Death of Loopback Pinentry

As expected, Loopback Pinentry turned out to be not just a security flaw but also an unnecessary one. A chance discovery by dint of a lucky guess has allowed Tapestry to instead use your default pinentry program when making requests of GPG that would require a passphrase or pin to complete - including during key generation. The code changes that cause this were actually pushed as a releaseless patch to 0.3.0, but since they weren’t discussed then, I’m mentioning them now.

The solution, by the way, was ill-documented, but simple. Using the python-gnupg module, if the kwarg secret is not supplied, GPG will prompt using your pinentry method of choice - gnome in my case, but you might be using something different.

Minor: Fixed Blockbuild

I once ran a live backup-mode Tapestry execution that generated, for some reason, a second block which contained only the recovery pickle. This was determined to be caused by the process which detects and skips oversized files failing to update the size accordingly. Two-line fix.

Replacing the FID counter with proper UUIDs

Twitter followers may recall I discovered an interesting bug during 0.3.0 testing which caused files whose filenames collided with an extant FID value to be spontaneously, though reproducably, deleted upon recovery. Obviously this was unacceptable.

To prevent this issue, the FID value has been replaced with a standards-compliant UUID value generated with the standard library’s uuid module. Hopefully that settles the issue.

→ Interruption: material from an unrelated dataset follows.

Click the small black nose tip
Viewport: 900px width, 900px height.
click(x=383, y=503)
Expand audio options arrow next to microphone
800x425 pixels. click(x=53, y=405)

Deprecation of KeyringMode=False and adding –newKey

Longtime followers or users of Tapestry will remember I have made much ado in the past over a keyringMode configuration variable which, if false, causes the program to go searching all connected removable media for a key. As of 0.3.1 this functionality is being excised. Operating in this way made neither deployment of Tapestry easier nor made a noticable positive impact on overall security.

Since findkey() was formerly the only time the key generation code was called, I have added a new mode flag, –newKey, which will call the key generation code before running whatever other mode was passed to it. Key generation makes a new 2048-bit RSA keypair using some user-supplied information such as userID and passphrase, then sets this new key’s fingerprint as Expected FP in tapestry.cfg and exports it to the designated drop folder as one public and one private certificate.